Further to the identification of their high allelic frequency, Patil et al illustrated increased toxicity in a small cohort of 34 Indian patients carrying novel variants c.85T>C, c.1627A>G and c.2194G>A undertaking neoadjuvant FP-containing regimens for head and neck cancer.37 Patients who developed significant toxicity after cycle 1 of therapy were selected for targeted DPYD genotyping and were dose-reduced if a variant was detected. Of the 12 (35%) patients who developed grade ≥2 toxicity, 7 carried c.2194G>A, 5 carried c.85T>C, 2 carried c.1627G>A, 2 carried c.496A>G and 1 carried c.1601G>A. One patient did not carry any of these DPYD variants. Importantly, 5 patients were compound heterozygote carriers of multiple variants. There were no carriers of c.1905+1G>A or c.2846A>T. Variant carriers underwent dose adjustment for subsequent cycles, although Patil et al acknowledges that the guidelines were inaccurate for these specific variants, and 2/10 variant carriers (20%) went on to develop severe toxicity even after dose adjustment. Though this is a small study, it highlights several issues. First, the prevalence of DPYD variants is uniquely different to that of Caucasian populations, both in frequency and clinical effect. Second, there is a high incidence of compound heterozygotes in this selected population, which further complicates dosing decisions. While single variant carriers of c.2194G>A, c.85T>C, and c.1627G>A all experienced significant toxicity, no cases of isolated c.1601G>A or c.496A>G were documented, making phenotypic correlation of genotype effect difficult to confirm. It is unclear if these variants are independently significant or if they exist in linkage with other variants without clinical implication. Additionally, there may also have been more toxicity overall in this cohort given the use of triplet therapy, Overall toxicity in wild-type carriers was not included and therefore no conclusions can be drawn about relative toxicity of treatment in carriers of variants versus those who are wild type.

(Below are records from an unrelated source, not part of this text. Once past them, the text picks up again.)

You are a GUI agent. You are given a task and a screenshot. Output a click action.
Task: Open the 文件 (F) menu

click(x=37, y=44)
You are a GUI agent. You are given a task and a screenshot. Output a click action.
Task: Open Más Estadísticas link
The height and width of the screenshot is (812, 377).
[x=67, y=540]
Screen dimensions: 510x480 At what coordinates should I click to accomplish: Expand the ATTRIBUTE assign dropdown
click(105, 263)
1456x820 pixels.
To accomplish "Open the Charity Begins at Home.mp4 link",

There are several important points to consider when interpreting DPYD genotype results and their impact on clinical tolerance of FP agents. Firstly, a wild-type result on a limited variant panel does not confer wild-type status for all known clinically significant variants that could be present within DPYD. Second, the absolute impact of compound heterozygote and homozygote carriers are more challenging to predict, and ideally DPD deficiency should be quantified using DPD activity measurement. Third, DPYD variants can have differing phenotypic expression between patients with different ethnic origins. The reason for this is probably multifactorial, but includes differences in linkage disequilibrium, genetic penetrance of variants across ethnic populations and differing genetic traits associated with 5-FP metabolism.

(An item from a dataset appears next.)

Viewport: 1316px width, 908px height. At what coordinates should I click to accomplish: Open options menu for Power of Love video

Genotype/Phenotype Correlation of DPYD Variants

The pursuit of genotype/phenotype correlation should extend across a diverse range of ethnic populations. The importance of this is illustrated by Negarandeh et al who conducted a prospective observational study of 73 Iranian colorectal cancer patients undergoing FP chemotherapies.38 They found 4/73 (5.5%) patients were heterozygous for c.1905+1G>A, tested via RFLP PCR. Both c.2846A>T and c.2194G>A were also investigated, and both were absent in the study population. FP dosing was not altered in light of DPYD variant carrier status. There were no differences in grade 3–4 toxicity between c.1905+1G>A carriers and wild-type comparators, with an overall incidence of 18.2%. Although this is a small study, it illustrates that c.1905+1G>A variant prevalence is high within this Iranian cohort compared with other Caucasian and non-Caucasian data. It also demonstrates a limited clinical impact of the c.1905+1G>A variant on FP tolerability and toxicity. This is in contrast to the significant metabolic impact that c.1905+1G>A imparts on Caucasian carriers. Quantification of DPD activity in this cohort would help to clarify the genotype/phenotypic correlation between variant and wild-type carriers.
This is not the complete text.